Edit the material from the line with "You are a computer-use agent." through the end of the material, replacing "Expand" with "Collapse" and changing nothing else. Leave the pictures out of your answer.

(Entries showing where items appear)
[start]
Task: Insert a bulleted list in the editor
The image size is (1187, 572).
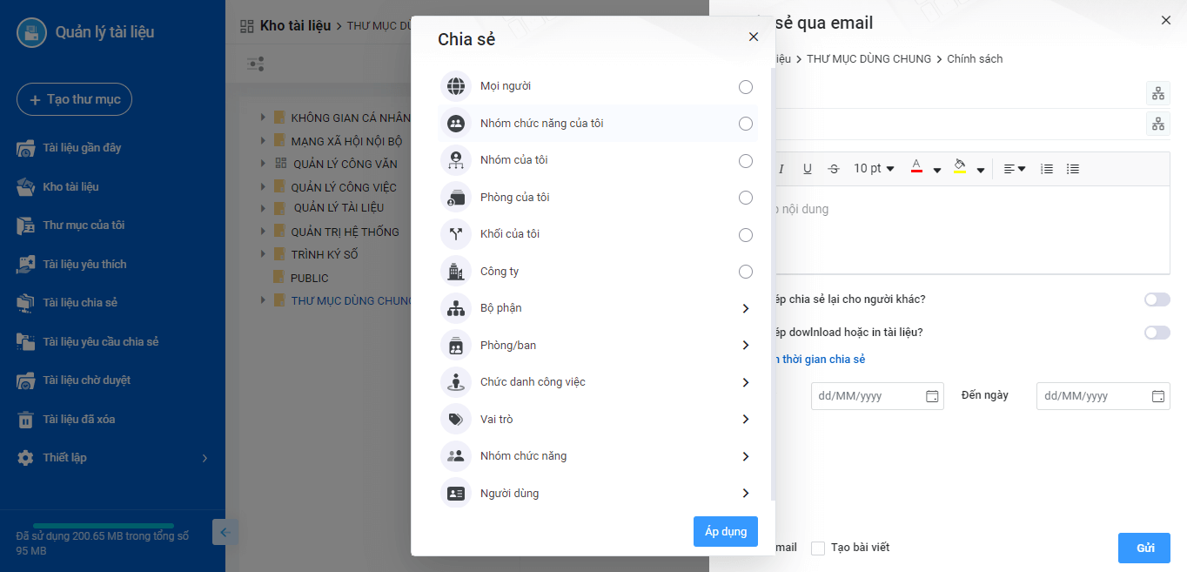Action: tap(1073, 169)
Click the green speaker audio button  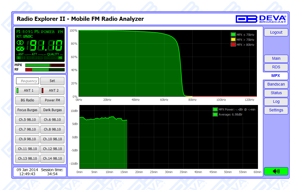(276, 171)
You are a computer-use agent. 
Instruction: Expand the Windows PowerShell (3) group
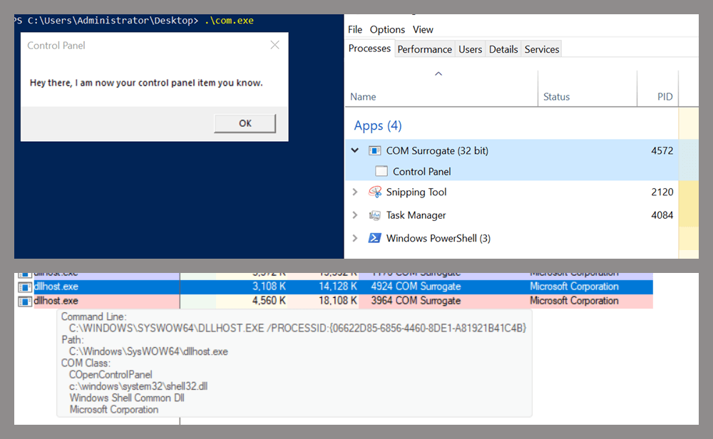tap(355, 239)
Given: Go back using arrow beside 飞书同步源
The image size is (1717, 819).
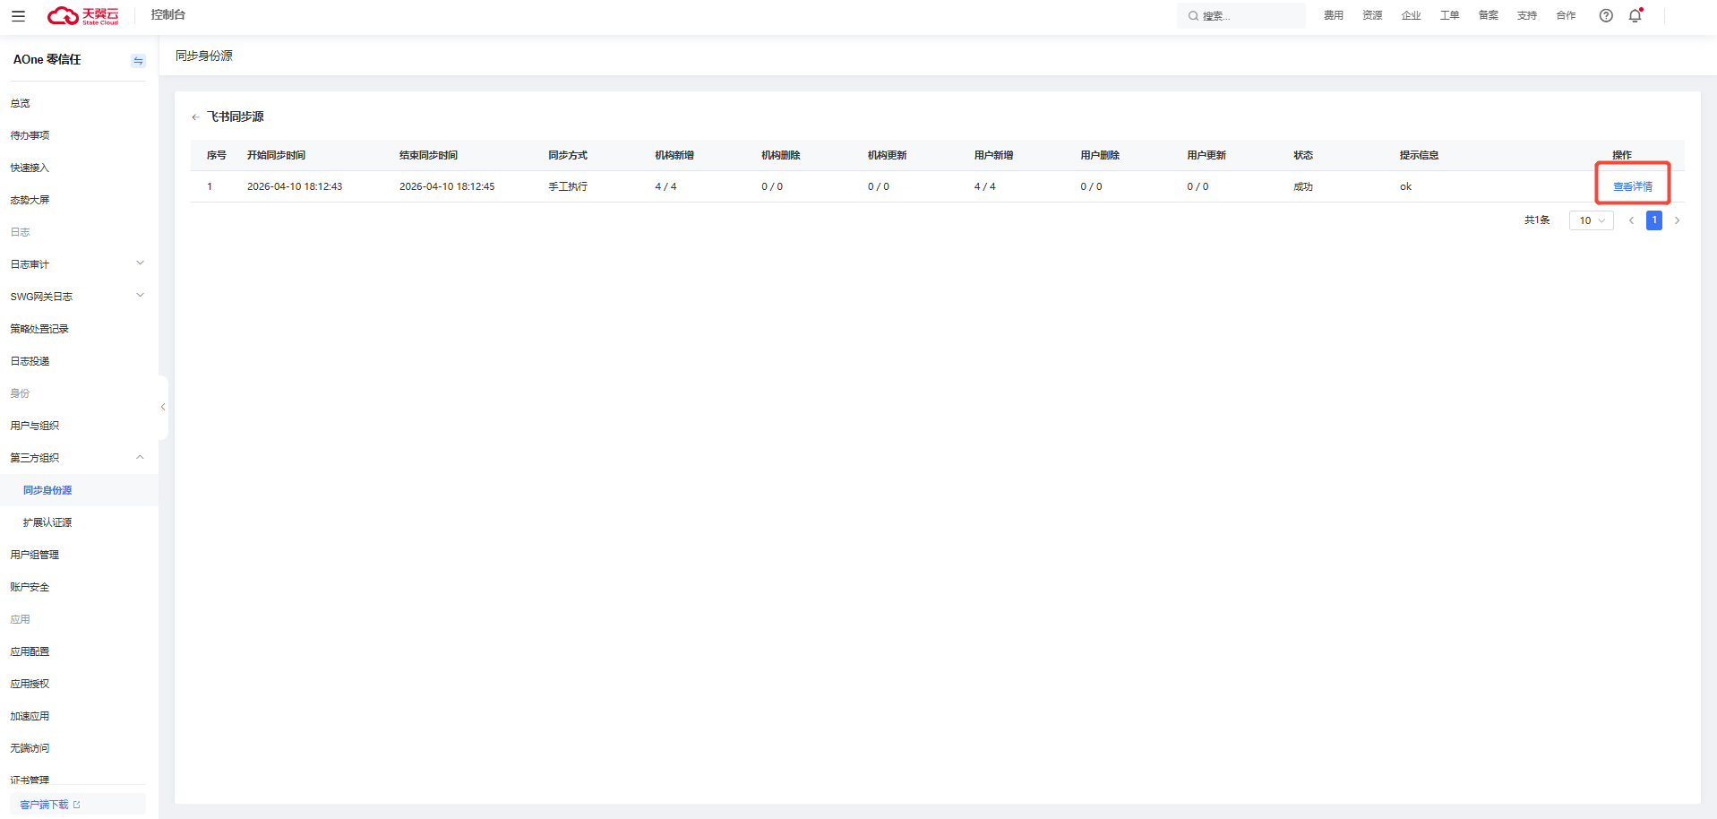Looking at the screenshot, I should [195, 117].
[end]
SOLUTION TO THIS PROBLEM
You are a computer-use agent. 
Instruction: Collapse the Windows PowerShell (3) group
tap(355, 239)
Given: Go back using arrow beside 飞书同步源
The image size is (1717, 819).
Looking at the screenshot, I should [195, 117].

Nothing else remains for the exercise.